La forma di comunicazione che esisteva tra di noi era una specie di dialogo continuo( così a me sembrava), nel quale dicevo una frase, e subito mi arrivava una risposta, che poteva anche suonare incomprensibile, soprattutto agli inizi.
La ragione di questo è che si trattava di una “interpretazione”.
Un’interpretazione, per quello che ho capito io, significa che l’analista riceve un messaggio del paziente (qualcosa che lui dice e di cui ha coscienza), e ne tira fuori il messaggio nascosto (di cui il paziente non ha nessuna coscienza).
Da questa che possiamo anche chiamare “traduzione di linguaggi”, deriva quell’estraneazione che può nascere nel paziente nell’ascoltare la proposizione che gli viene proposta come sua: “Ma io ho detto proprio così?”
So che non è il mio campo, parlo a partire dalla mia lunga esperienza di paziente ( e su questo, poi, vorrei scrivere due righe, magari alla fine del capitolo), ma credo che il nostro inconscio possieda risposte infinite quasi ad ogni possibile proposizione che abbia un significato.
Perciò, quello che l’analista ci propone è sempre una sua “scelta” personale e, forse proprio per questo, per il fatto che sia qualcosa “che passa attraverso la sua persona”, ha valore.
Ma credo anche che, come tale, andrebbe proposto al paziente; come una delle infinite possibilità di lettura di una comunicazione che, però, acquista una sua forza speciale dalla “scommessa”, se così si può dire, che l’analista, con la sua formazione, la sua intuizione e la sua esperienza, fa su di essa.
Se così non fosse, a mio modo di vedere, si entrerebbe in una specie di “liberalismo”, anche se il termine deve essere improprio, che mi pare renderebbe impossibile qualunque terapia.
Si può parlare di partecipazione dell’analista anche in un senso più “terra terra” quando si vuol dire che la sua emotività, i suoi schemi mentali, le sue teorie ecc., lo sviano dal vedere il paziente.
Questo lo sanno bene tutti gli psicoanalisti, anche se è un problema che preferisco non toccare perché è un aspetto teorico su cui gli psicoanalisti hanno scritto fiumi di parole che non conosco.
Come paziente questo tema ha avuto però su di me delle conseguenze.

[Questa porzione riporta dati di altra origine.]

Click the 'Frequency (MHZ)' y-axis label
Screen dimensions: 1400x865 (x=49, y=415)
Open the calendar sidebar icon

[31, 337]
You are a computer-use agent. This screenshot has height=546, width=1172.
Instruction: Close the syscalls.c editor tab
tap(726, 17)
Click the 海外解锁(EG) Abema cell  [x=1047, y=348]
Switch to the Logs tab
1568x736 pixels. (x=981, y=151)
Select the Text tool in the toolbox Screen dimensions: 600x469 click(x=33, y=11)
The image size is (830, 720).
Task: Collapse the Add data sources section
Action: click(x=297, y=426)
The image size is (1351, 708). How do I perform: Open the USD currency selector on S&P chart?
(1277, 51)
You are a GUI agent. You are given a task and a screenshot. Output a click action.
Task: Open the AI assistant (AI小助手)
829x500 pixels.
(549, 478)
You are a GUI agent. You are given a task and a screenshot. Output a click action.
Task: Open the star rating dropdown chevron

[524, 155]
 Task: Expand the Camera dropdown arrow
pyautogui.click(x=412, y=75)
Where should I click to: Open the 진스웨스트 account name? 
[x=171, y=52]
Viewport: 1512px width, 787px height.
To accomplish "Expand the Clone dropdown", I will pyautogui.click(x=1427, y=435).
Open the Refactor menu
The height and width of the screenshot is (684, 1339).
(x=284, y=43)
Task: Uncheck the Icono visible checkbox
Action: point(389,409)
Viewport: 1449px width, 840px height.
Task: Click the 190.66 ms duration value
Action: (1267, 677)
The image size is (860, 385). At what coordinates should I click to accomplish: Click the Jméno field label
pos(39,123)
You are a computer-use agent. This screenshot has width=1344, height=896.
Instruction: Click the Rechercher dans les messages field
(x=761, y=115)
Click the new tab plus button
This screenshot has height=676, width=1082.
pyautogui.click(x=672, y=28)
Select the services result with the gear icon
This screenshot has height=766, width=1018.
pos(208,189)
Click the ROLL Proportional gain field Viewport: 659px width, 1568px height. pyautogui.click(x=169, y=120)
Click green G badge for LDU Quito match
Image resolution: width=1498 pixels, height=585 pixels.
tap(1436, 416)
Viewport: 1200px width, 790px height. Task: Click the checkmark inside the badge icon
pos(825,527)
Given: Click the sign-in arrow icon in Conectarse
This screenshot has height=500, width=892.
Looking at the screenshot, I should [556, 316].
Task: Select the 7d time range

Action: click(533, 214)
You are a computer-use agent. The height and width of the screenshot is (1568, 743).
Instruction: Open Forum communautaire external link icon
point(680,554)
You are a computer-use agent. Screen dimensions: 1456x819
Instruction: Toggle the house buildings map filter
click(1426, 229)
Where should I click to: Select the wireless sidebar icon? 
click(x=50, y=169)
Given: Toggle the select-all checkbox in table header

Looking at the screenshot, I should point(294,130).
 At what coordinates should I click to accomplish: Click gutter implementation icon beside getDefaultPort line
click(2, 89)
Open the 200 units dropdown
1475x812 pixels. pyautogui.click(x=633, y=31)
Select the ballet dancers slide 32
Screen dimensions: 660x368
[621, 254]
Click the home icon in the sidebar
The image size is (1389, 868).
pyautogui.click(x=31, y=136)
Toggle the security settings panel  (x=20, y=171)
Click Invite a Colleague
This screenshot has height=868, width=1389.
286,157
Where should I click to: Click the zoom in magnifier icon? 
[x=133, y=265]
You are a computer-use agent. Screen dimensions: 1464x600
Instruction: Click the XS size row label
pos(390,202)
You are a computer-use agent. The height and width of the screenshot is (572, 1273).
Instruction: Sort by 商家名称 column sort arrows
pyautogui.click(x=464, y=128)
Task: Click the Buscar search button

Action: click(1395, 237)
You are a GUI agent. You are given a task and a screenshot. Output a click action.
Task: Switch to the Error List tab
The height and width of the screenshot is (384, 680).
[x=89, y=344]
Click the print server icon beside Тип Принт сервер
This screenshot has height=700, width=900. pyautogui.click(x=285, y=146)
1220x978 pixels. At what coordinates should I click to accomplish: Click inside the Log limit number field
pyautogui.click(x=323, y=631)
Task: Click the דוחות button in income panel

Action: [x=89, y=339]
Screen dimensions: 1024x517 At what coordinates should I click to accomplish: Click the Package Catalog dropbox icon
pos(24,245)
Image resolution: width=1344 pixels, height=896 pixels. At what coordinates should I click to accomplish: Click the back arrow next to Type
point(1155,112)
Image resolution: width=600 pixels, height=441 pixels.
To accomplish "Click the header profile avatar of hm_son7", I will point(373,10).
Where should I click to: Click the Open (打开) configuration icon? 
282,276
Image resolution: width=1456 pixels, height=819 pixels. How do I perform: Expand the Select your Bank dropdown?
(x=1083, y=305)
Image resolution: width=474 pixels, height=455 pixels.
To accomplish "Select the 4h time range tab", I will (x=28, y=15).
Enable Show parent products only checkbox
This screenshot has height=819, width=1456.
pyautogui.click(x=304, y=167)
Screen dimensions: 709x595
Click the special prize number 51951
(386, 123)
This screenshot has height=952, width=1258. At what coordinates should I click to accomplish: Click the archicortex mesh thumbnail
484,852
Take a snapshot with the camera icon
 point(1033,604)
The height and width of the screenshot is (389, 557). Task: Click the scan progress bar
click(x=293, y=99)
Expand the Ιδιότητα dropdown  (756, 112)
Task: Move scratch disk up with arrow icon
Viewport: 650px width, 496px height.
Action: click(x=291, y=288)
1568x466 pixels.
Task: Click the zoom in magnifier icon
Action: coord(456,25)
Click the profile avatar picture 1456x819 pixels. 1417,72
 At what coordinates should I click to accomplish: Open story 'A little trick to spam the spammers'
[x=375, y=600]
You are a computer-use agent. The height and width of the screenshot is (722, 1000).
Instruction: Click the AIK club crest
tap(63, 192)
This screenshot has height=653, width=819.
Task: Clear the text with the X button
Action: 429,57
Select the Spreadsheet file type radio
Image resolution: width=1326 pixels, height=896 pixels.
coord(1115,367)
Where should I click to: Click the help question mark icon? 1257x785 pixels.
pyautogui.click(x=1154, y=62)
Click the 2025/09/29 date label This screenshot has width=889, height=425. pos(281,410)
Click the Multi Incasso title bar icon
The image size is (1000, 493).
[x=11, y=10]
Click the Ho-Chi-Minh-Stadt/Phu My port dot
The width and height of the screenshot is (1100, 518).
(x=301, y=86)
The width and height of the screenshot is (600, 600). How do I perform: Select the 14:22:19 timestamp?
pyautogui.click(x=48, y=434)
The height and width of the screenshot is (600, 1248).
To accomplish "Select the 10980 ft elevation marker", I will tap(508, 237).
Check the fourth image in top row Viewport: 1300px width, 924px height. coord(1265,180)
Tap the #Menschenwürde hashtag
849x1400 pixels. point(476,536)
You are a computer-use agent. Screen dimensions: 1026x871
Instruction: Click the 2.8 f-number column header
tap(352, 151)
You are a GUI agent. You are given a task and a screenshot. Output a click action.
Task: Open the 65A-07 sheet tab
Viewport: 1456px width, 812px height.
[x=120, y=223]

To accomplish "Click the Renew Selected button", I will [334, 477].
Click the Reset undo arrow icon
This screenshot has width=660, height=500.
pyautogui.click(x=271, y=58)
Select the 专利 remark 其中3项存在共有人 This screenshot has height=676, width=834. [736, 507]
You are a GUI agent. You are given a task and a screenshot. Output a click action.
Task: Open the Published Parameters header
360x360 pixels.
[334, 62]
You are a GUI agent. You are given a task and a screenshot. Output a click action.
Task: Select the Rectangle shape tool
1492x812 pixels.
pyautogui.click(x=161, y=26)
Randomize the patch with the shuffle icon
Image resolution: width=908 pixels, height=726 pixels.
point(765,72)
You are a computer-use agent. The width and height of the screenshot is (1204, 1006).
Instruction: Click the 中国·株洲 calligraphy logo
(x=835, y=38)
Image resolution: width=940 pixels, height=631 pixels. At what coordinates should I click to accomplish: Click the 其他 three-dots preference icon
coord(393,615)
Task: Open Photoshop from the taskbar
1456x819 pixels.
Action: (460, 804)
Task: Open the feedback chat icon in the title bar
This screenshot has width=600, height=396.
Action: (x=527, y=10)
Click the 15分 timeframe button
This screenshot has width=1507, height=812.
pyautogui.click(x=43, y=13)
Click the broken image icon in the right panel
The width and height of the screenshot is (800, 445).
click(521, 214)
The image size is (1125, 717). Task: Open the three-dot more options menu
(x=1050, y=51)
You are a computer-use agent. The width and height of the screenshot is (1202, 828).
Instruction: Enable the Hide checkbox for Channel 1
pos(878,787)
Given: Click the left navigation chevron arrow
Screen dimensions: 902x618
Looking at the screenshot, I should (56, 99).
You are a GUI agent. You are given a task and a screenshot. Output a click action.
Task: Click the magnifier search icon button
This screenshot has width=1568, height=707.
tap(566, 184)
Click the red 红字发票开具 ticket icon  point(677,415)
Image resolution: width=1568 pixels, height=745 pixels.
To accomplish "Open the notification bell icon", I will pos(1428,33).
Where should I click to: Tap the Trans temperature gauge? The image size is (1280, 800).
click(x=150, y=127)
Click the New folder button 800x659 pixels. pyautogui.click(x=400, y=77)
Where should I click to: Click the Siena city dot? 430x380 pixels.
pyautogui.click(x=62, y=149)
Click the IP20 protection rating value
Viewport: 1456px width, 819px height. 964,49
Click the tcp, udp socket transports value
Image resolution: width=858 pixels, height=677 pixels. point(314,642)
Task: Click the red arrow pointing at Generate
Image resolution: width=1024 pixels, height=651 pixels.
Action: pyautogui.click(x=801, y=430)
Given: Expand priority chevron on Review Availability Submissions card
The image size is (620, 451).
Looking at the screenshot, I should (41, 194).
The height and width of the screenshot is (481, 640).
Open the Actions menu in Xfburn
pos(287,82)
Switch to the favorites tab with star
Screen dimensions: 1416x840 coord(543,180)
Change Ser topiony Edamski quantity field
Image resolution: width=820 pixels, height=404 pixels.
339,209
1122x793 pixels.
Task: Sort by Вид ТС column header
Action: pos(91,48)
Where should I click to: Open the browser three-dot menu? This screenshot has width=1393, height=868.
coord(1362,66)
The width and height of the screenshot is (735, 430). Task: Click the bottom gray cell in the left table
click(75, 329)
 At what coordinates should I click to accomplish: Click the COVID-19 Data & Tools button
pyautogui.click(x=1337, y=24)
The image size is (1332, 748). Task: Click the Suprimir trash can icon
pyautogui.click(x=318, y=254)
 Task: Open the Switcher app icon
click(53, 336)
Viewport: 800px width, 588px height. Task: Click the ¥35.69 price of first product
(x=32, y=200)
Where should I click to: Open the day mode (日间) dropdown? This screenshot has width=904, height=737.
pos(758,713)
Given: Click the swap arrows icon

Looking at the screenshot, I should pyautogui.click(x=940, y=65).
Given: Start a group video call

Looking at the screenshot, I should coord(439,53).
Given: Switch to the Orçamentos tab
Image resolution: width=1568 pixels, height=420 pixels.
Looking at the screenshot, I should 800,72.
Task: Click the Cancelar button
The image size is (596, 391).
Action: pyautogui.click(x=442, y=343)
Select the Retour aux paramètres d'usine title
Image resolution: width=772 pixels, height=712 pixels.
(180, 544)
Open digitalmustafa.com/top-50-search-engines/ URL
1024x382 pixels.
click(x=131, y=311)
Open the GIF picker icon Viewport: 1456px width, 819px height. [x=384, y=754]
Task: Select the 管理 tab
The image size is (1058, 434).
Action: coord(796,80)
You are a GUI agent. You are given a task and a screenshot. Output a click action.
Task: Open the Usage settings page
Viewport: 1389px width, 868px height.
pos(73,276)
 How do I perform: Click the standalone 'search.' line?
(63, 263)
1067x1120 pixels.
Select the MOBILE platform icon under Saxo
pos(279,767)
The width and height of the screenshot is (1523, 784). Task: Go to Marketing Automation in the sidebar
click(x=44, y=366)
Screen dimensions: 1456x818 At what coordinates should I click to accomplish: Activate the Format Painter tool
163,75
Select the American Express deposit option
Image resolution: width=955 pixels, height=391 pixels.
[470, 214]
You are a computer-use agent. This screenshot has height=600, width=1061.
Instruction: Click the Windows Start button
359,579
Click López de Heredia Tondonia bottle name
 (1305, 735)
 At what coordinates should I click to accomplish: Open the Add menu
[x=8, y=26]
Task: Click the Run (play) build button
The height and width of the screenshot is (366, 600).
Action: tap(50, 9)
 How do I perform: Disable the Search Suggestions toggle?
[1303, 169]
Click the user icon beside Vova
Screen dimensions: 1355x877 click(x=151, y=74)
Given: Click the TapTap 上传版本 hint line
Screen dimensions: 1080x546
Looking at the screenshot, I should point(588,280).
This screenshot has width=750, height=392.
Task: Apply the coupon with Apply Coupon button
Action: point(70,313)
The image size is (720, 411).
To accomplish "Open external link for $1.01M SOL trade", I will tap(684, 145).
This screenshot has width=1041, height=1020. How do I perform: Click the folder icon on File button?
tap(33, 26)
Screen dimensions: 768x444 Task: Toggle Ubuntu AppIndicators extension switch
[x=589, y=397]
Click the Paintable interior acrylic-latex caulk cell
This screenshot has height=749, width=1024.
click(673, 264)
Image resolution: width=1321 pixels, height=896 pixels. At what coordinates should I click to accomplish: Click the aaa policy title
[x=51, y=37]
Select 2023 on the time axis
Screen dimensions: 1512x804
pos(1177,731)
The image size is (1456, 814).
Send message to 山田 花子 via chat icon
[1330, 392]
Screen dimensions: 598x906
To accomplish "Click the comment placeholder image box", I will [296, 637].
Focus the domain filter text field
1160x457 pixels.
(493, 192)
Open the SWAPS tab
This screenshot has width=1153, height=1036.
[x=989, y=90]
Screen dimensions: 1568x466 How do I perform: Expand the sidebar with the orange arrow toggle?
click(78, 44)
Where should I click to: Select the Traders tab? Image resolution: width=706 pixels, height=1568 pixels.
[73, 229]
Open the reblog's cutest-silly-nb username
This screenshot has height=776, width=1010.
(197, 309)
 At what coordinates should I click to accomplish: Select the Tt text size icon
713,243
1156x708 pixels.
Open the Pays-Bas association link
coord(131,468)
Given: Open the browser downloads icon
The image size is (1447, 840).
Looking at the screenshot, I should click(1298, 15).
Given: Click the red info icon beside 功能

Il fatto che l’analista “ci metta del suo”, l’ho sentito e sofferto sulla mia pelle in tantissimi episodi che adesso non ricordo neanche più, ma che certamente hanno profondamente influito su di me, perché sono sempre stata molto attenta e “in stretto contatto” con il terapeuta.
Questo è però successo maggiormente con la mia analista, una persona molto spontanea, che viveva nell’ “hic et nunc”, sempre molto attenta al proprio mondo interno che sentiva legato profondamente al mio inconscio, come lei stessa mi comunicava.
Dato questo atteggiamento in cui tutto avviene “adesso e lì”, a mio parere, può succedere di tutto, soprattutto se l’analista pensa di dover lavorare con la mente sempre completamente sgombra, senza ricordarsi delle sedute passate e senza fare dei progetti sui prossimi passi della terapia.
Non voglio azzardare giudizi, che comunque rifletterebbero solo la mia piccola angolazione di paziente, ma è proprio per questa impostazione che, secondo me, diventa poi difficile lavorare con degli psicotici.
Ho conosciuto due persone in Brasile con la mia malattia che non potevano fare analisi perché non tolleravano queste continue interpretazioni dell’analista. Prendevano solo le medicine e stavano sempre peggio da una crisi all’altra.